用于 6DoF 人脸姿态估计的多级像素对应学习

在本文中，我们重点研究从单张 RGB 图像中估计人脸的六自由度（6DoF）姿态，这是人脸重建、伪造检测和虚拟试穿等三维人脸应用中一个重要但未得到充分研究的问题。这个问题不同于传统的人脸姿态估计和三维人脸重建，因为需要估计摄像头到人脸的距离，而由于姿态空间的非线性，这个距离不能直接回归。为了解决这个问题，我们采用了 "透视点"（Perspective-n-Point，PnP）方法，通过预测正则空间中的三维点与输入图像上的二维人脸像素之间的对应关系来求解 6DoF 姿态参数。在这一框架中，6DoF 估算的核心问题是在一组采样的二维像素和三维点之间建立对应矩阵，我们提出了一种对应学习变换器（CLT）来实现这一目标。具体来说，我们利用局部、全局和语义信息来构建二维和三维特征，并利用自注意使二维和三维特征相互作用，从而构建二维-三维对应关系。此外，我们认为 6DoF 估算不仅与人脸外观本身有关，还与人脸外部环境有关，其中包含丰富的与摄像头距离的信息。因此，我们从人脸和上下文的融合中提取全局和局部特征，其中具有较小感受野的裁剪人脸图像集中了透视投影的微小失真，而具有较大感受野的整个图像则提供了肩部和环境信息。实验表明，我们的方法在 ARKitFace 上实现了 $MAE_{r}$ 和 $ADD$ 2.0% 的改进，在 ARKitFace/BIWI 上实现了 $MAE_{t}$ 4.0%/0.7% 的改进。
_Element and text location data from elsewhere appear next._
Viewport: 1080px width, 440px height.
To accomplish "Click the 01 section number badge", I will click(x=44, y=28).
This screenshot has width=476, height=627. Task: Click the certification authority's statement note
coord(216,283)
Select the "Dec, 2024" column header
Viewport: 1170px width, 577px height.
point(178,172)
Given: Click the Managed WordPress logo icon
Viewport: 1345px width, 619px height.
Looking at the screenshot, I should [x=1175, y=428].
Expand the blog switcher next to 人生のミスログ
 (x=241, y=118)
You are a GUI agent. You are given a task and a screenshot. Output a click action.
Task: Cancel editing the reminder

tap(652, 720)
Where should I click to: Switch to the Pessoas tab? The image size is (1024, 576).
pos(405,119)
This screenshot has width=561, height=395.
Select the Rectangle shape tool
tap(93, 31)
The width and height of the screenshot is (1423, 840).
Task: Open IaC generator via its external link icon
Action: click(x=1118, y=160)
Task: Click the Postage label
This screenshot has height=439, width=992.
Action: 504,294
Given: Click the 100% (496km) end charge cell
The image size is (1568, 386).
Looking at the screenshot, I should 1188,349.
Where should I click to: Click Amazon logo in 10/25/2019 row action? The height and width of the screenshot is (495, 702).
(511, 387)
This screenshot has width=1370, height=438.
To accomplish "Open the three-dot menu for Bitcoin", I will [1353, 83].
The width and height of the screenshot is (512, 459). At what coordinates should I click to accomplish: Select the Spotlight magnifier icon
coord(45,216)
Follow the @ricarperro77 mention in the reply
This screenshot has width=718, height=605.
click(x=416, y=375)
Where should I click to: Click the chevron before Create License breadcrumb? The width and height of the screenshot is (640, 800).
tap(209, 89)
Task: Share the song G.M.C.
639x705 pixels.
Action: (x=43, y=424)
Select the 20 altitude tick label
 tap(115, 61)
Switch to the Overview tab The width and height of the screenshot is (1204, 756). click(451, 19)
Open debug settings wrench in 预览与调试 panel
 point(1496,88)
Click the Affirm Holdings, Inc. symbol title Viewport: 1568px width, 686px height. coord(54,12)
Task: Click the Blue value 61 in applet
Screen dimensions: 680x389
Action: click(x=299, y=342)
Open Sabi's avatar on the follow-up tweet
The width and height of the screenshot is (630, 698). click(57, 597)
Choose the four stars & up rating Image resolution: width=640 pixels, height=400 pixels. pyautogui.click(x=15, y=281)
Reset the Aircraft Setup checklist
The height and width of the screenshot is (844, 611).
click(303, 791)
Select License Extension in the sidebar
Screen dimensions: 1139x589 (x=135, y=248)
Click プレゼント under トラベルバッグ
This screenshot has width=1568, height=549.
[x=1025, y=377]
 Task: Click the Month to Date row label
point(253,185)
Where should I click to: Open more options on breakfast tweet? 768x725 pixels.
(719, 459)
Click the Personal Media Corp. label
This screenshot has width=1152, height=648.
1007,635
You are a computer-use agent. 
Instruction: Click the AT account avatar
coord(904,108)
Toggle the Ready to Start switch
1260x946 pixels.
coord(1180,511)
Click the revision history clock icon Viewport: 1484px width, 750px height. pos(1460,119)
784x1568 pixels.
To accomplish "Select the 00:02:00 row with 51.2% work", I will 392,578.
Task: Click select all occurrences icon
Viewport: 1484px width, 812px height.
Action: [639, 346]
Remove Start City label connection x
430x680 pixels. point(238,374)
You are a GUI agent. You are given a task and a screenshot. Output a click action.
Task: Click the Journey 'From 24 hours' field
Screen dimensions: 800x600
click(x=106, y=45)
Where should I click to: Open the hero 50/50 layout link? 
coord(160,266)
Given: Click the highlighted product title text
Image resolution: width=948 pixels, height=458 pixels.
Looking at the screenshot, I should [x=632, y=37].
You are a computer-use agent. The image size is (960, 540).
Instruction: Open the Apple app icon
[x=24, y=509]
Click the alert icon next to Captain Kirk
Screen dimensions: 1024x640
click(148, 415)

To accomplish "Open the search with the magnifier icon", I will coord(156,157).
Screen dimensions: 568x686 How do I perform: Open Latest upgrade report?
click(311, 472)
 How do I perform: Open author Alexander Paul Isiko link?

本文章由计算机程序翻译，如有差异，请以英文原文为准。

求助全文

约1分钟内获得全文求助全文

来源期刊

IEEE Transactions on Multimedia 工程技术-电信学

CiteScore

11.70

自引率

11.00%

发文量

576

审稿时长

5.5 months

期刊介绍： The IEEE Transactions on Multimedia delves into diverse aspects of multimedia technology and applications, covering circuits, networking, signal processing, systems, software, and systems integration. The scope aligns with the Fields of Interest of the sponsors, ensuring a comprehensive exploration of research in multimedia.